■ CONSIGNE ÉCRITE: Sélectionnez, s'il vous plaît, chaque ligne des enregistrements ci-dessous qui contient le mot « This », puis recopiez-la. Tenez compte de la casse.

===== DONNÉES FOURNIES =====

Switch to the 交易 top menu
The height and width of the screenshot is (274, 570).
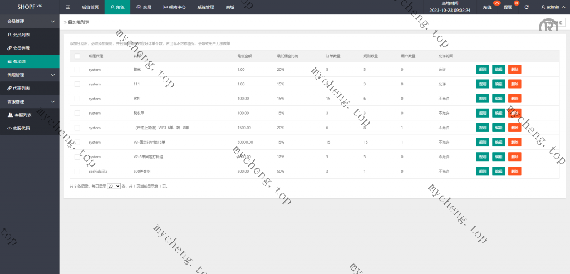point(144,7)
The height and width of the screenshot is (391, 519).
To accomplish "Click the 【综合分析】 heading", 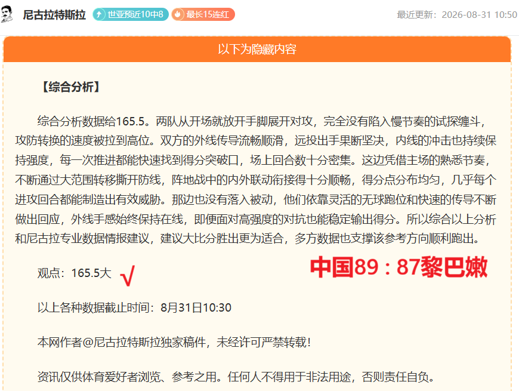I will 71,87.
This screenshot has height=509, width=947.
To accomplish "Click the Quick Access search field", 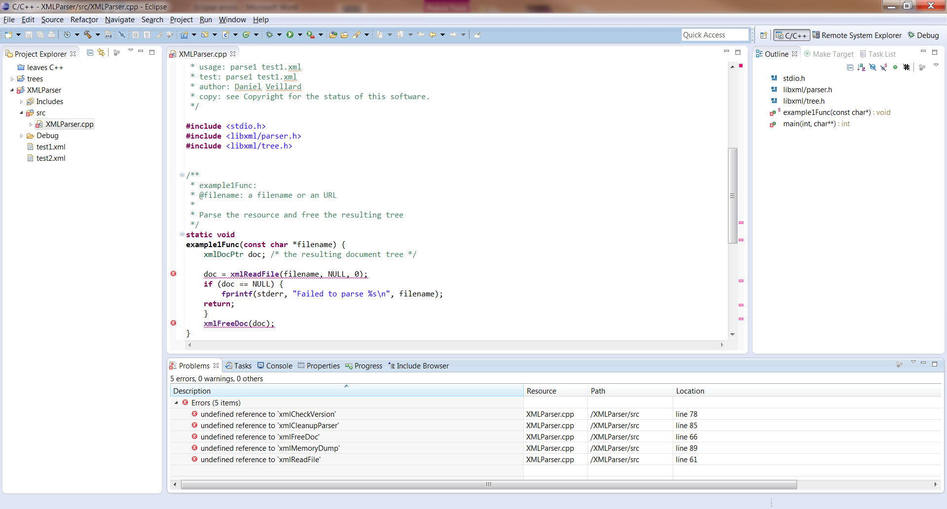I will click(x=715, y=35).
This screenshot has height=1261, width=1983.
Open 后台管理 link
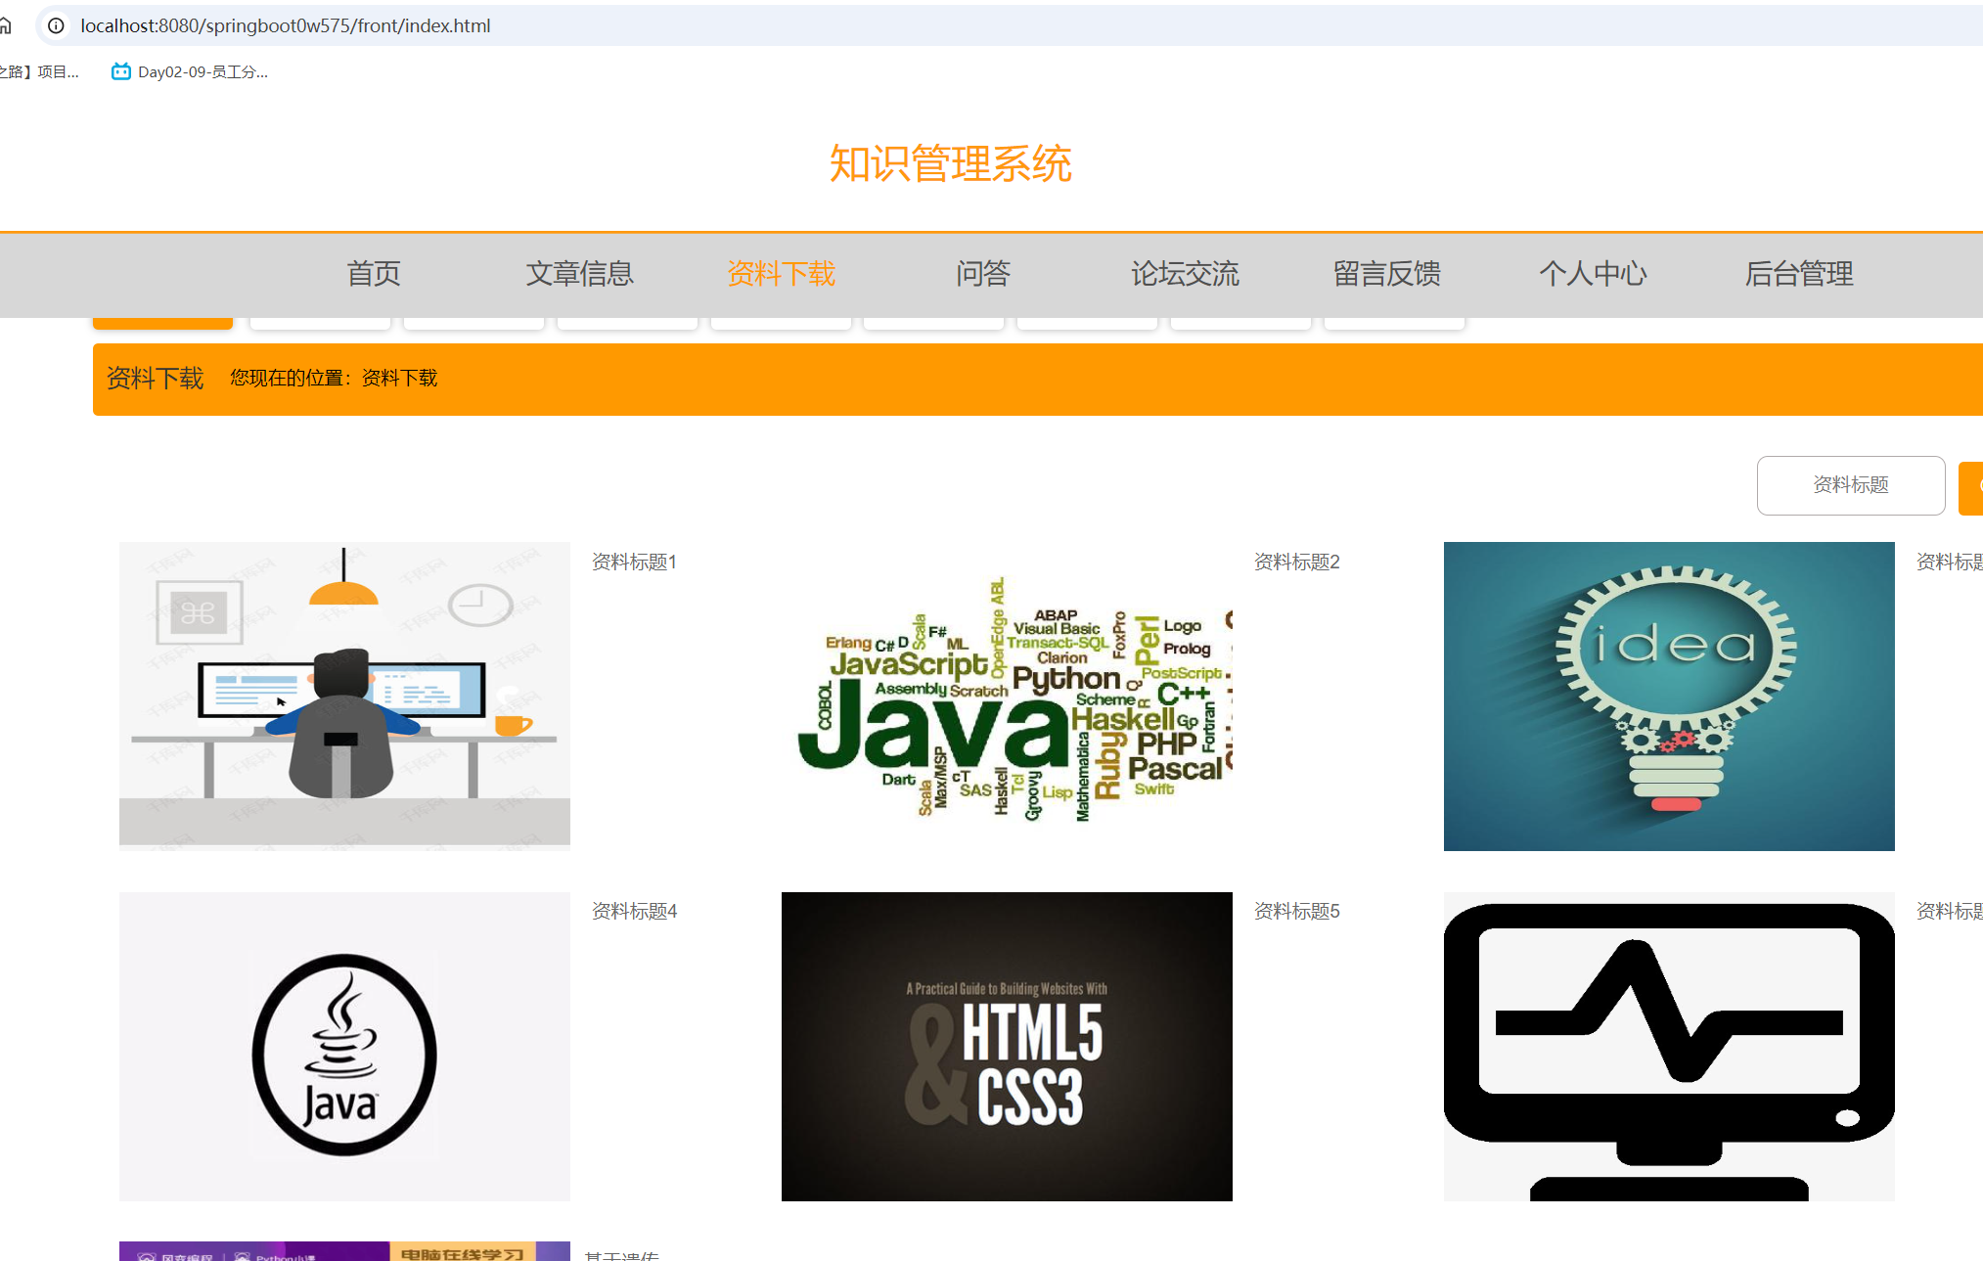click(x=1798, y=274)
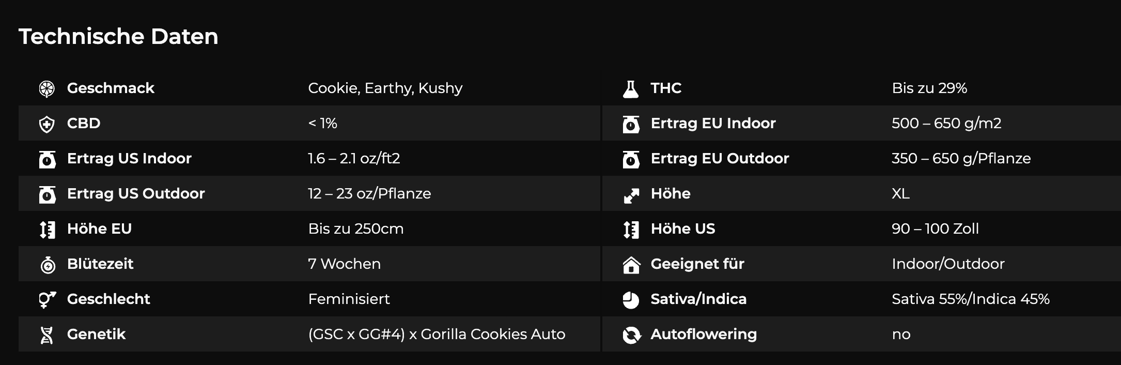Click the scale icon beside Ertrag EU Indoor

631,124
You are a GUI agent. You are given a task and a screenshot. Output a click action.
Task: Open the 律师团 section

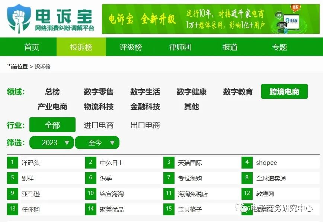pos(180,47)
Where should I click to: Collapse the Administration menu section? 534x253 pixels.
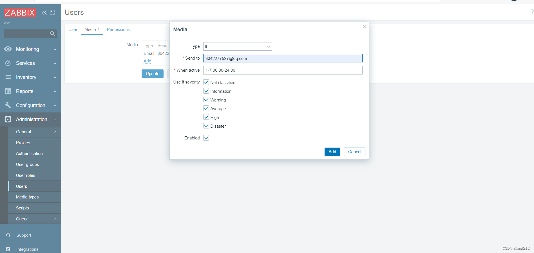[30, 119]
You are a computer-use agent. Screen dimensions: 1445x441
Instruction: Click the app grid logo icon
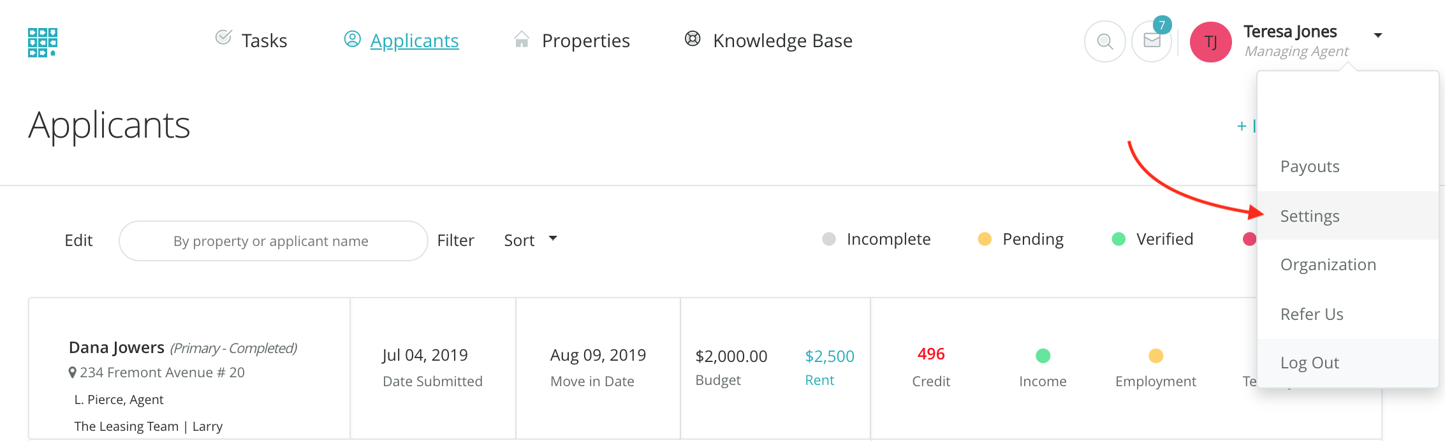(43, 42)
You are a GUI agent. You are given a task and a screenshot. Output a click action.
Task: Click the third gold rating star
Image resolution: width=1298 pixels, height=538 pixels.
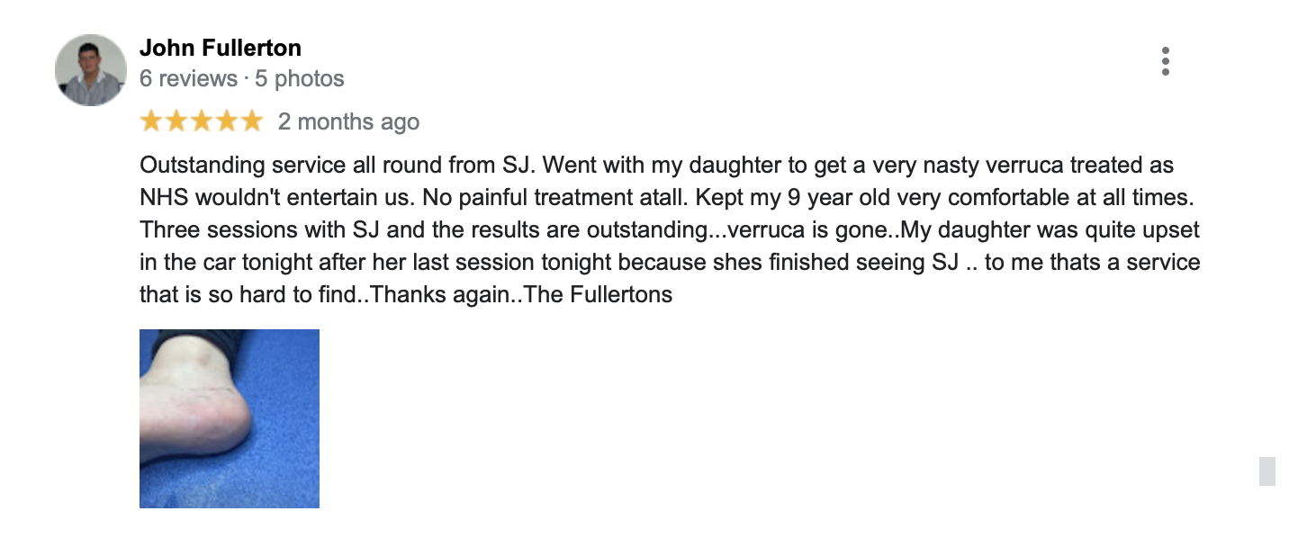(202, 121)
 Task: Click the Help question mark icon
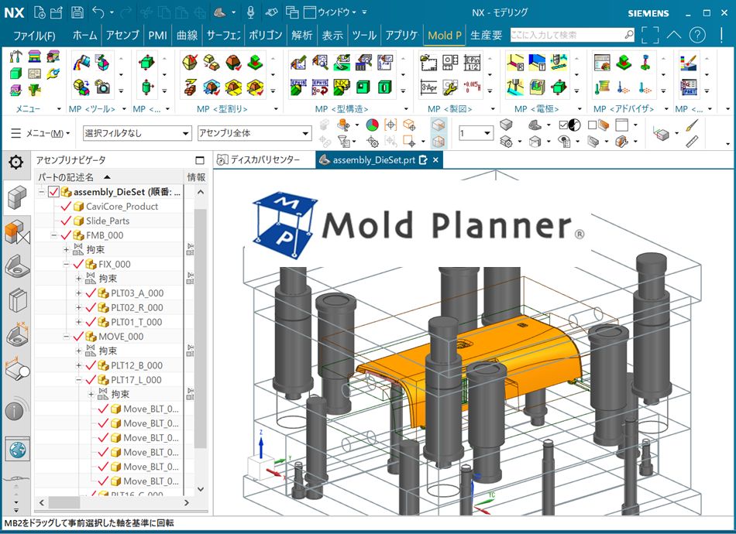click(697, 36)
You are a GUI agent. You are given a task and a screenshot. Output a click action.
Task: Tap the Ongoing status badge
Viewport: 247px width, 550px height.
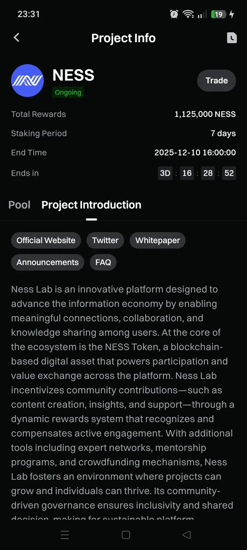68,92
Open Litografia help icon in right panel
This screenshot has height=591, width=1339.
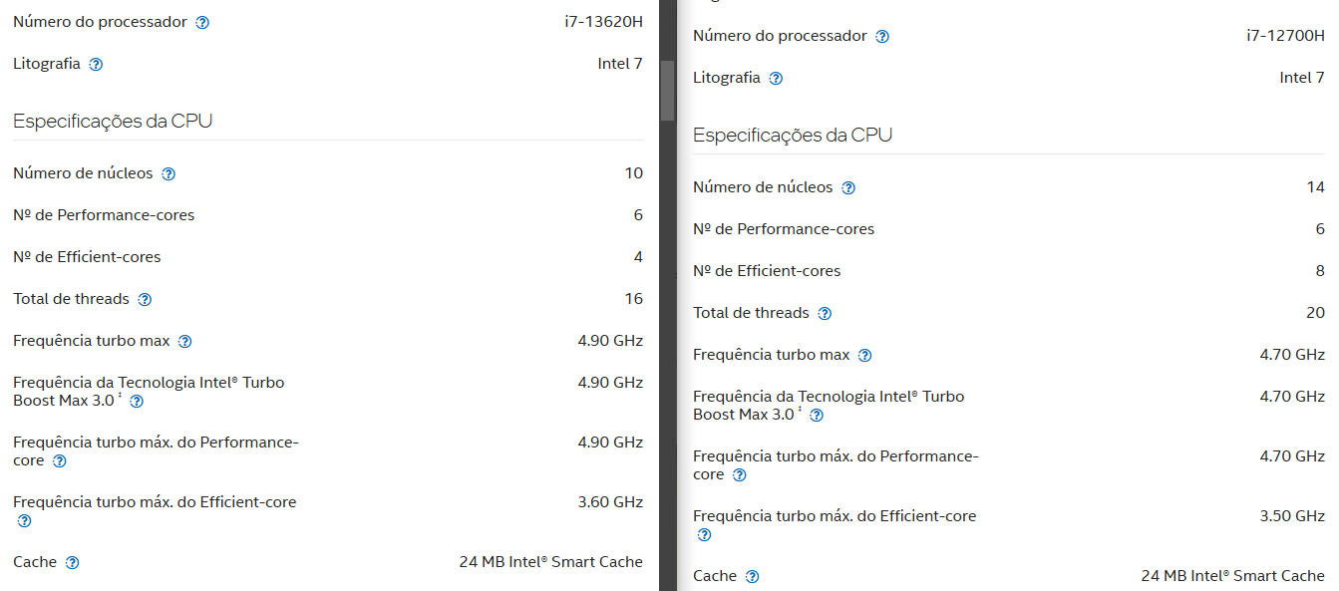pos(776,79)
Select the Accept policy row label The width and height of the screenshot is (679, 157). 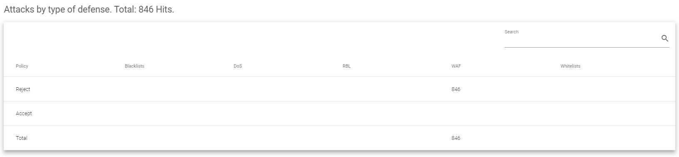point(24,113)
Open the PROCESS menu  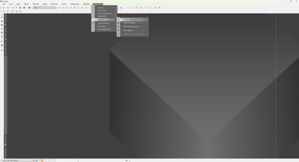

=====

■ RÉPONSE COMPLÈTE:
This screenshot has height=509, width=947.
This screenshot has height=1261, width=1983.
This screenshot has height=591, width=1339.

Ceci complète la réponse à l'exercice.